Fulacht fia, Gorteen, Co. Clare
Co. Clare |
Settlement Sites
In the townland of Gorteen in County Clare, a low mound in the landscape marks the site of a fulacht fia, one of the most common yet least-understood monument types in the Irish archaeological record.
These are the remains of ancient cooking places, typically Bronze Age in date, built around a trough dug into the ground near a water source. Stones were heated in a fire and then dropped into the water-filled trough to bring it to a boil, a process that left behind the characteristic signature of a horseshoe-shaped mound of cracked and fire-shattered stone. Thousands of these sites survive across Ireland, and Clare has a notable concentration of them, scattered across boggy ground and river margins where the water table cooperated with the method.

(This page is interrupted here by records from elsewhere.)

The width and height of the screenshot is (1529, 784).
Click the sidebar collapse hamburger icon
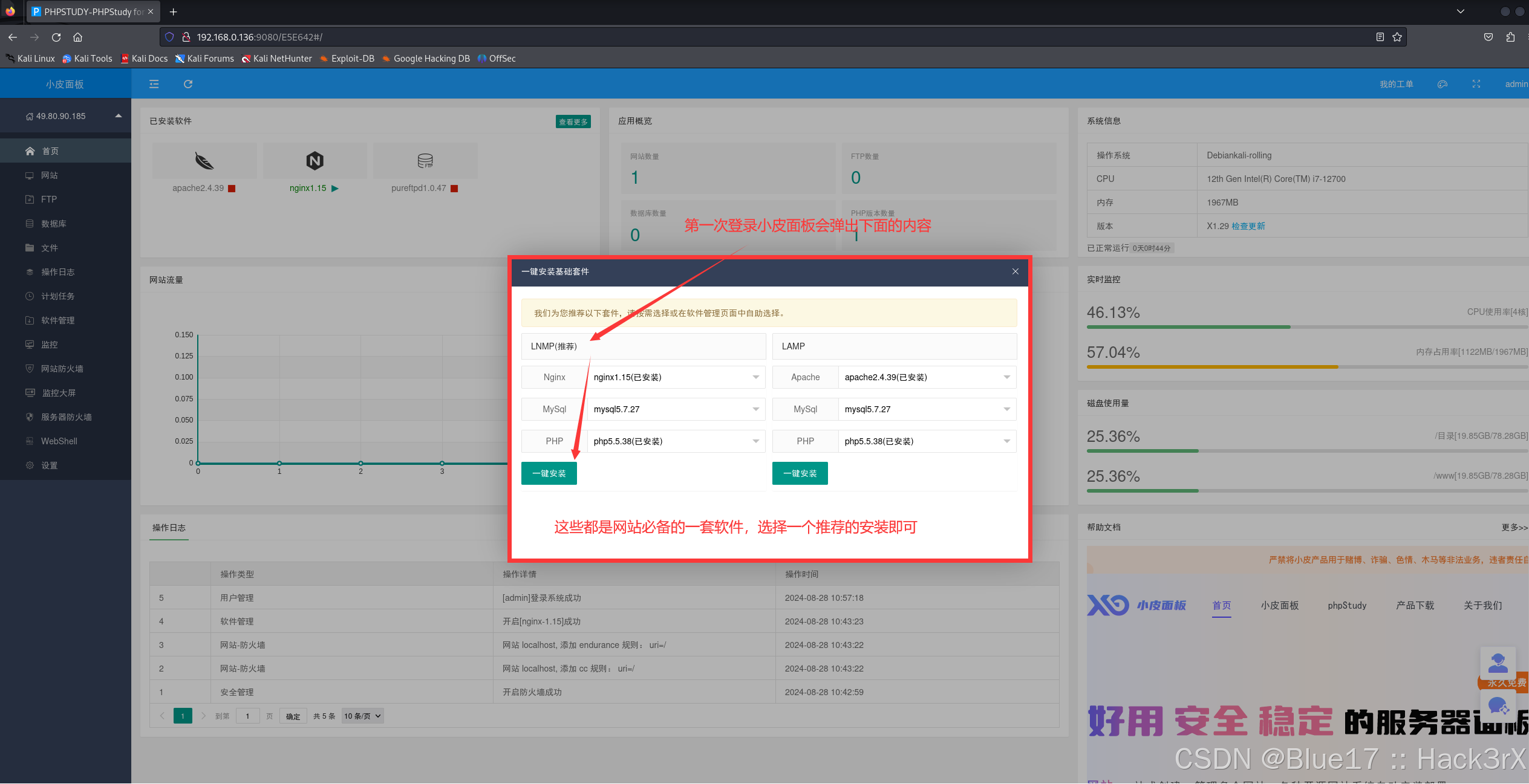pos(154,84)
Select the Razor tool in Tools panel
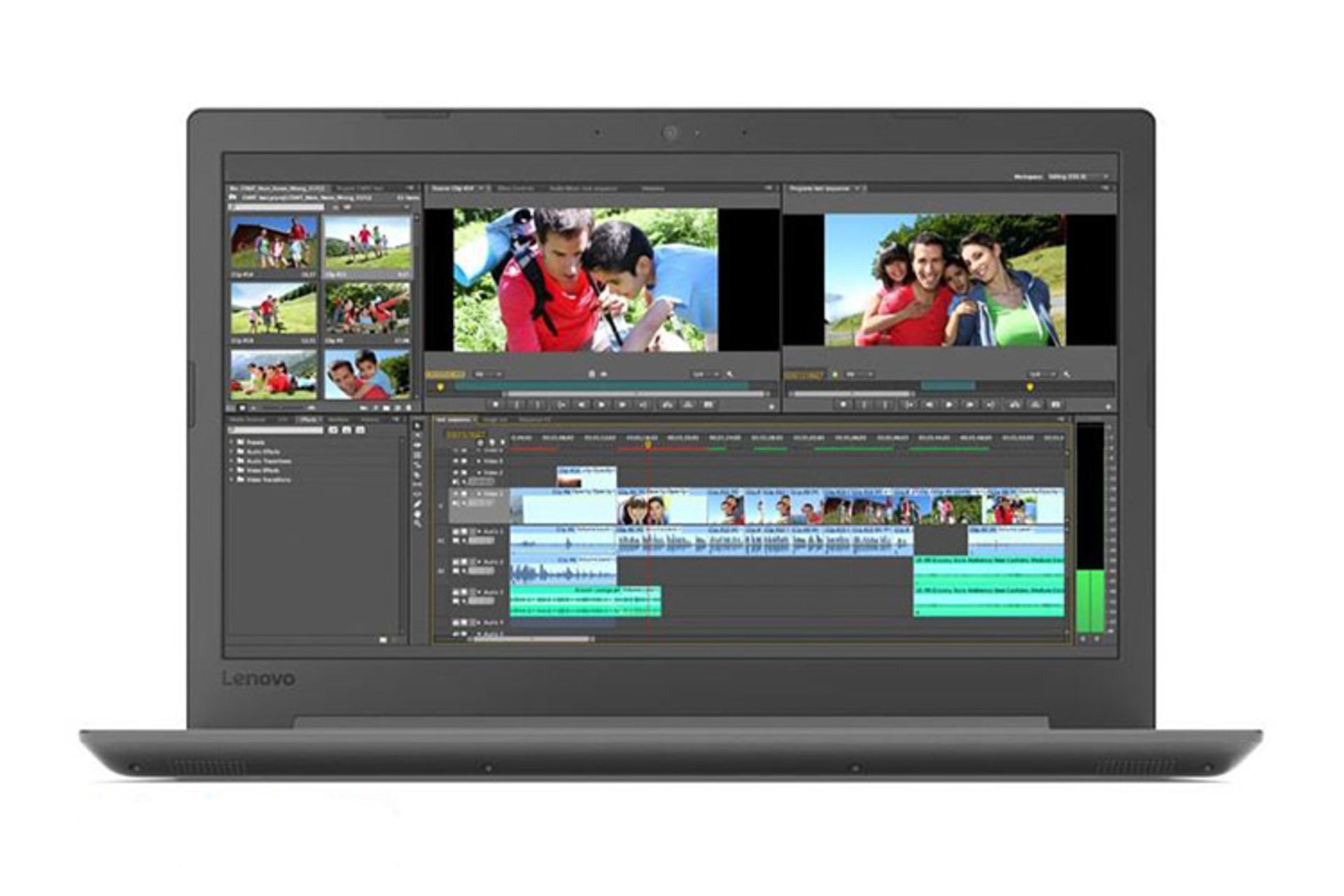Viewport: 1344px width, 896px height. click(417, 475)
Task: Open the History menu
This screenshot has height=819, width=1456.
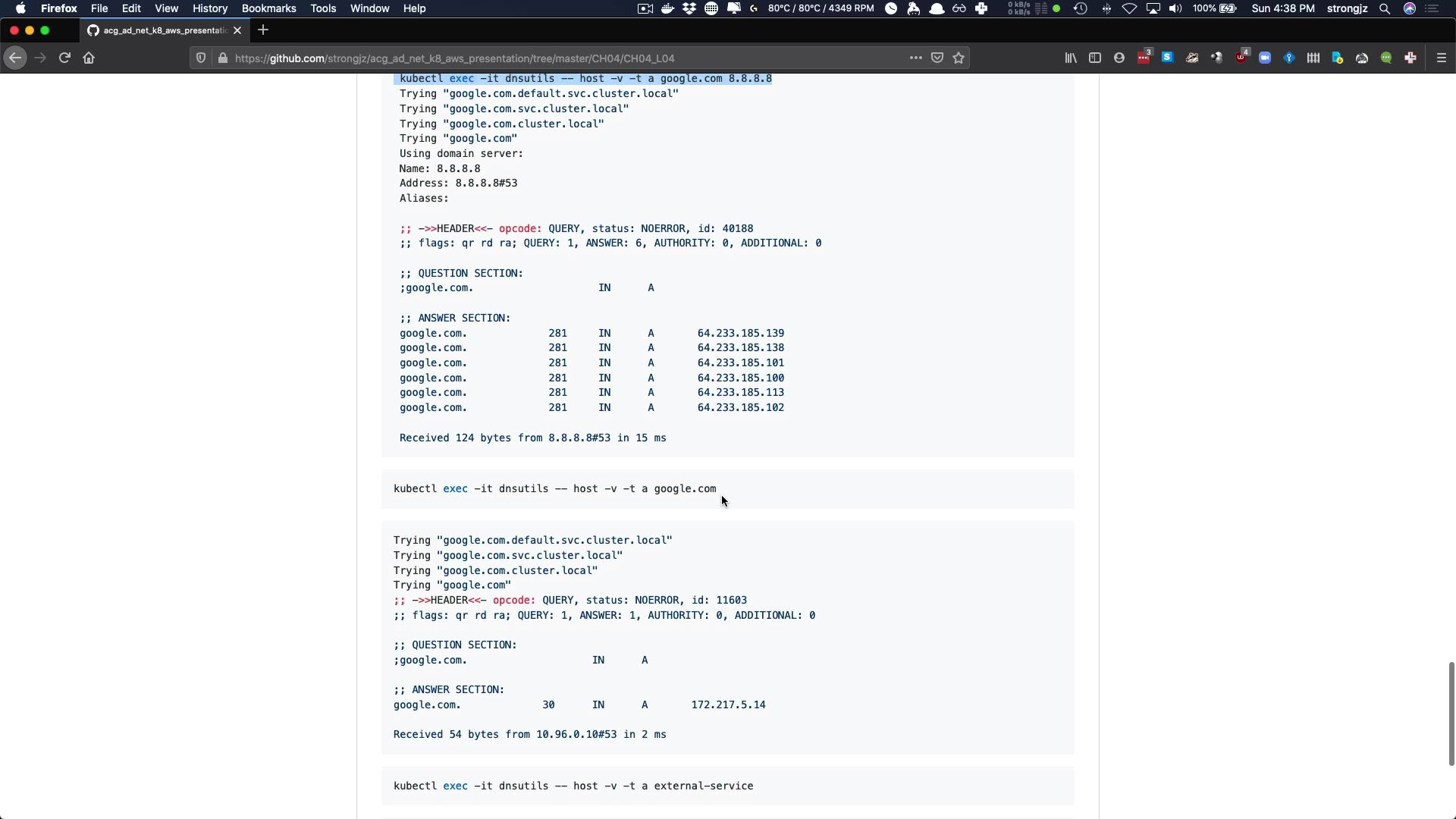Action: (x=209, y=8)
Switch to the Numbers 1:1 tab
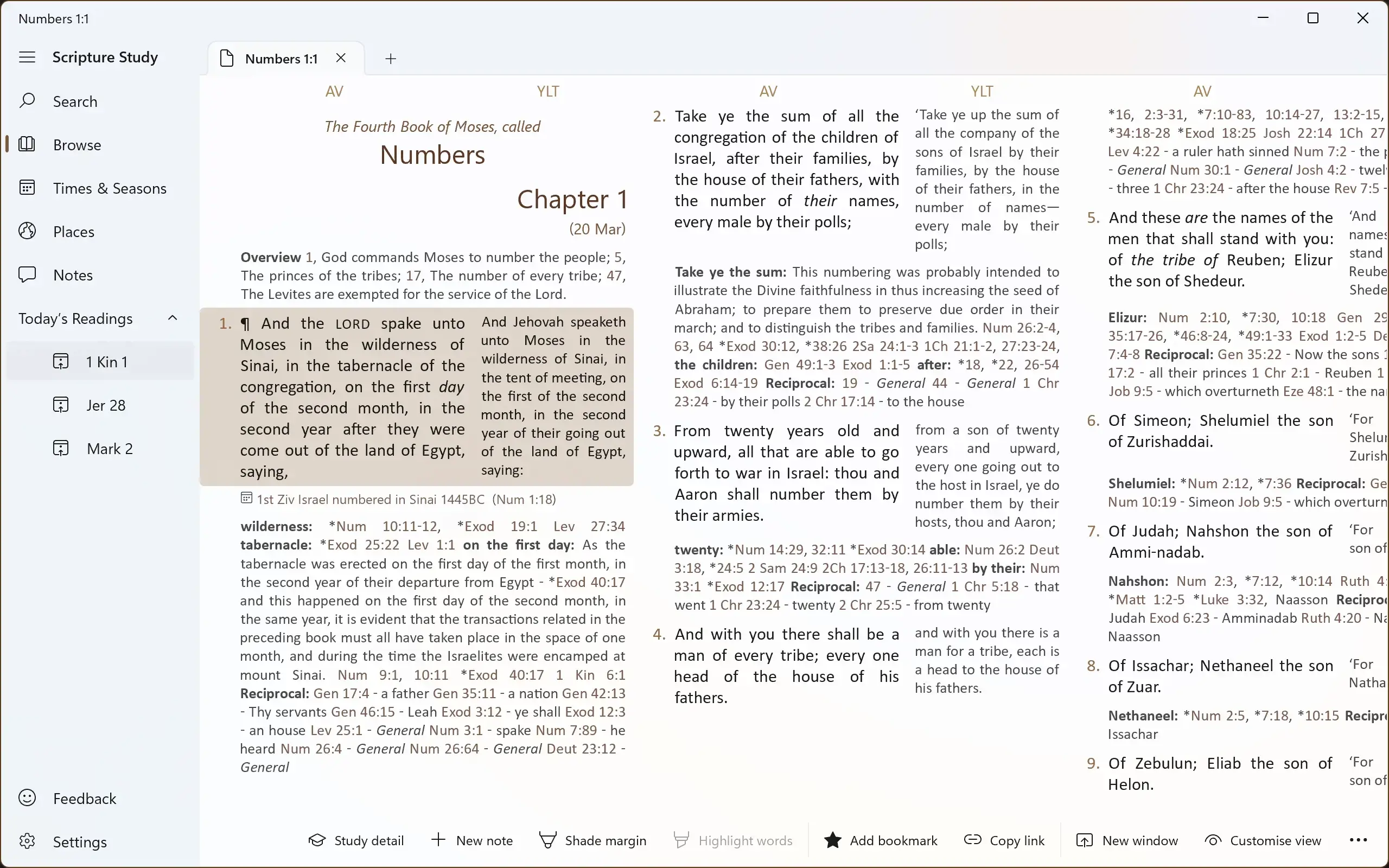 pos(279,58)
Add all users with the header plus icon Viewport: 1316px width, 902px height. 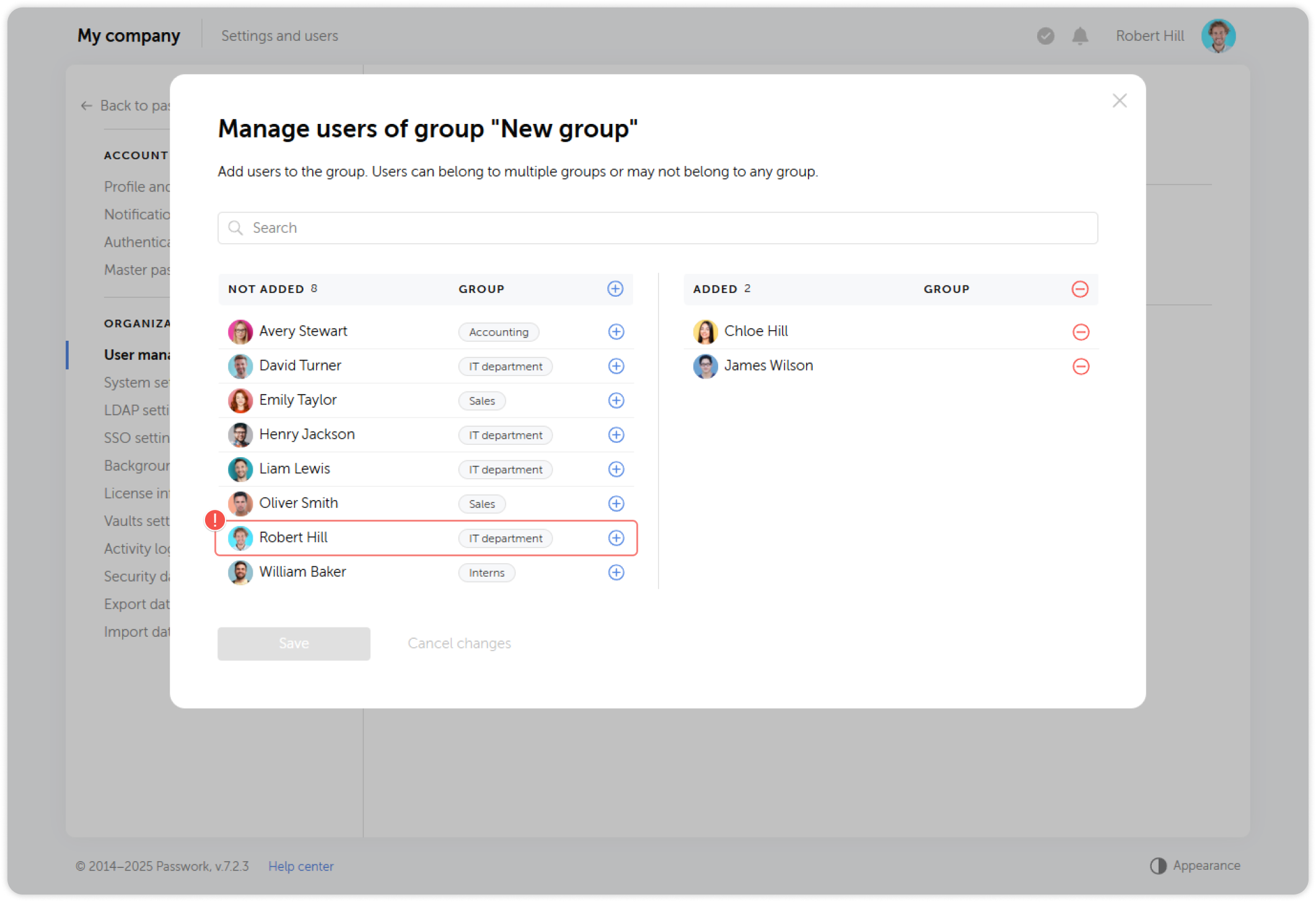coord(615,289)
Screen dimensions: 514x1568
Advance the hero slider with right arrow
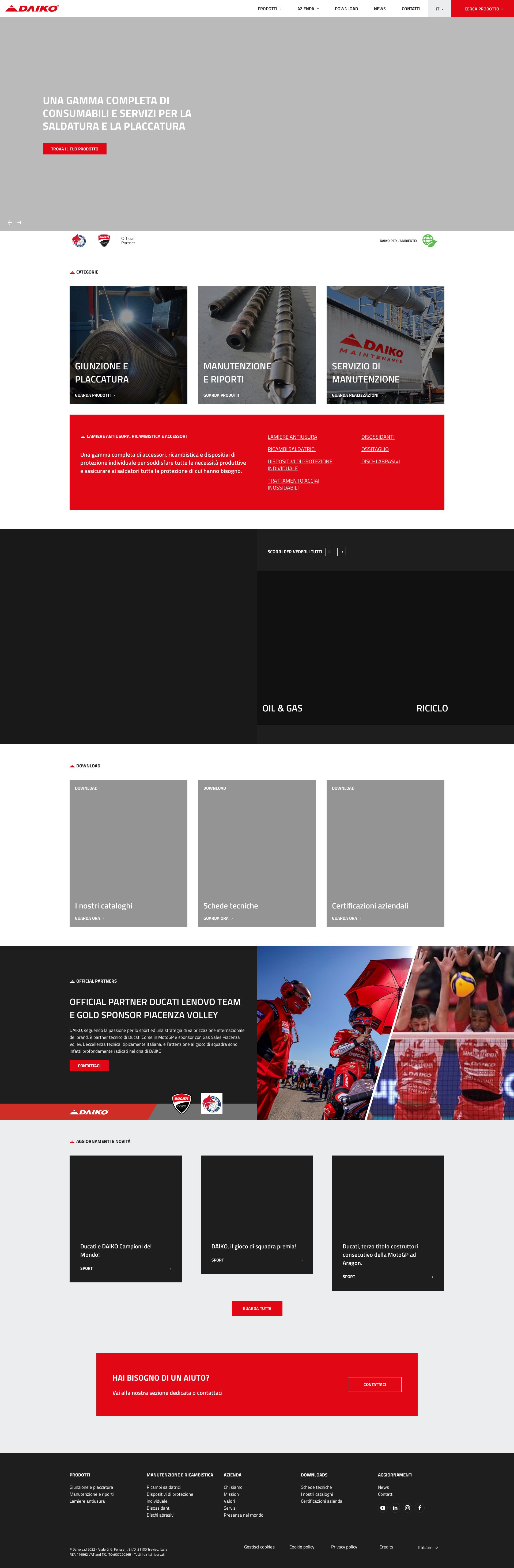(x=20, y=222)
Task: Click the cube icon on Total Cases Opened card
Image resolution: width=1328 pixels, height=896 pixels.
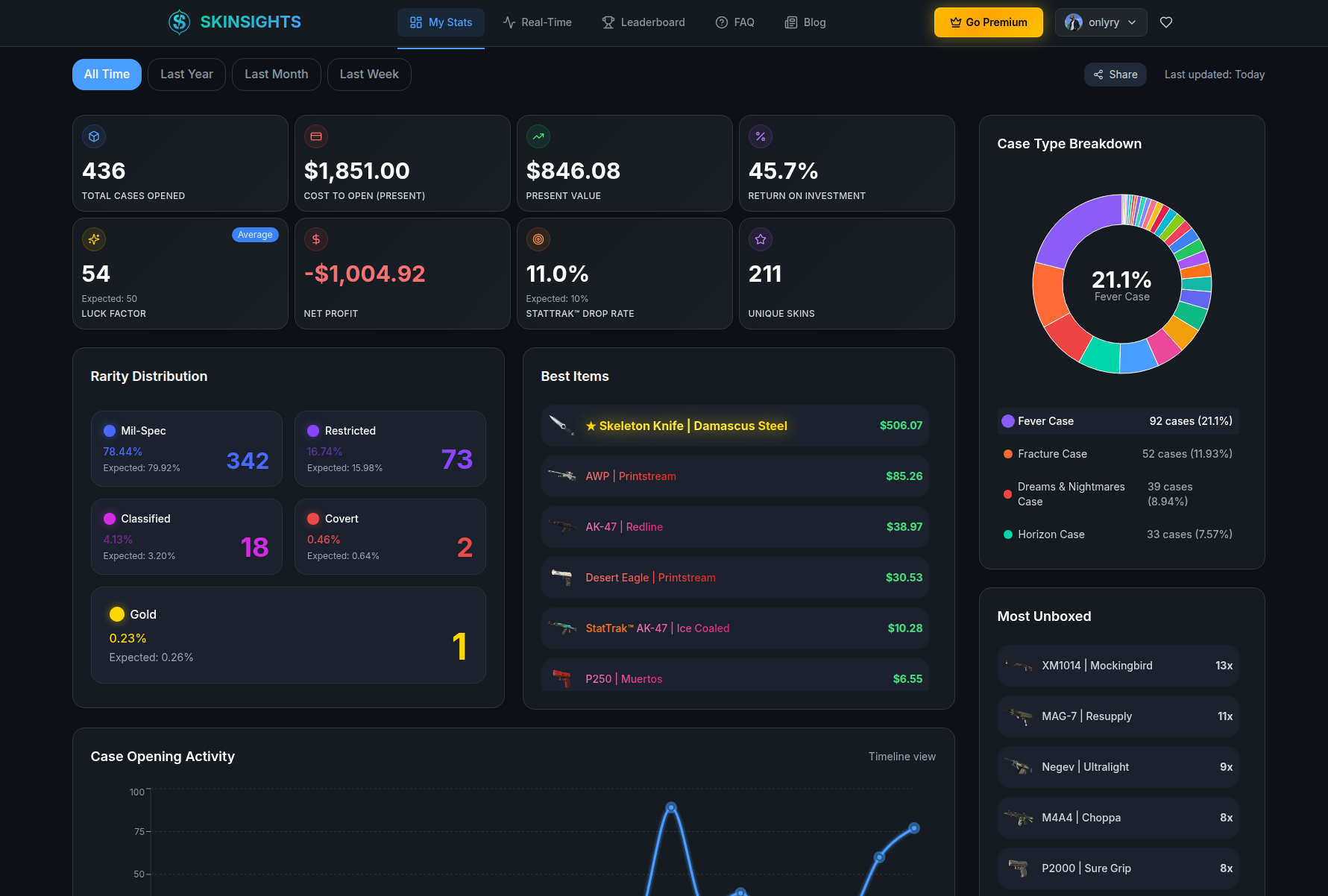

The fulacht fia at Gorteen belongs to this widespread but quietly remarkable tradition. The name itself, loosely translated as the cooking place of the deer or of the wild, hints at older interpretations of the sites as hunters' camps, though modern archaeology tends to see them as serving a broader range of communal functions, possibly including bathing, textile processing, or brewing, in addition to food preparation. Most date to the Bronze Age, roughly between 1500 and 500 BC, though some examples have been recorded from earlier and later periods. The low, often waterlogged mounds they leave behind are easily overlooked, blending into the surrounding pasture or bog, which is part of why so many survived intact into the present century.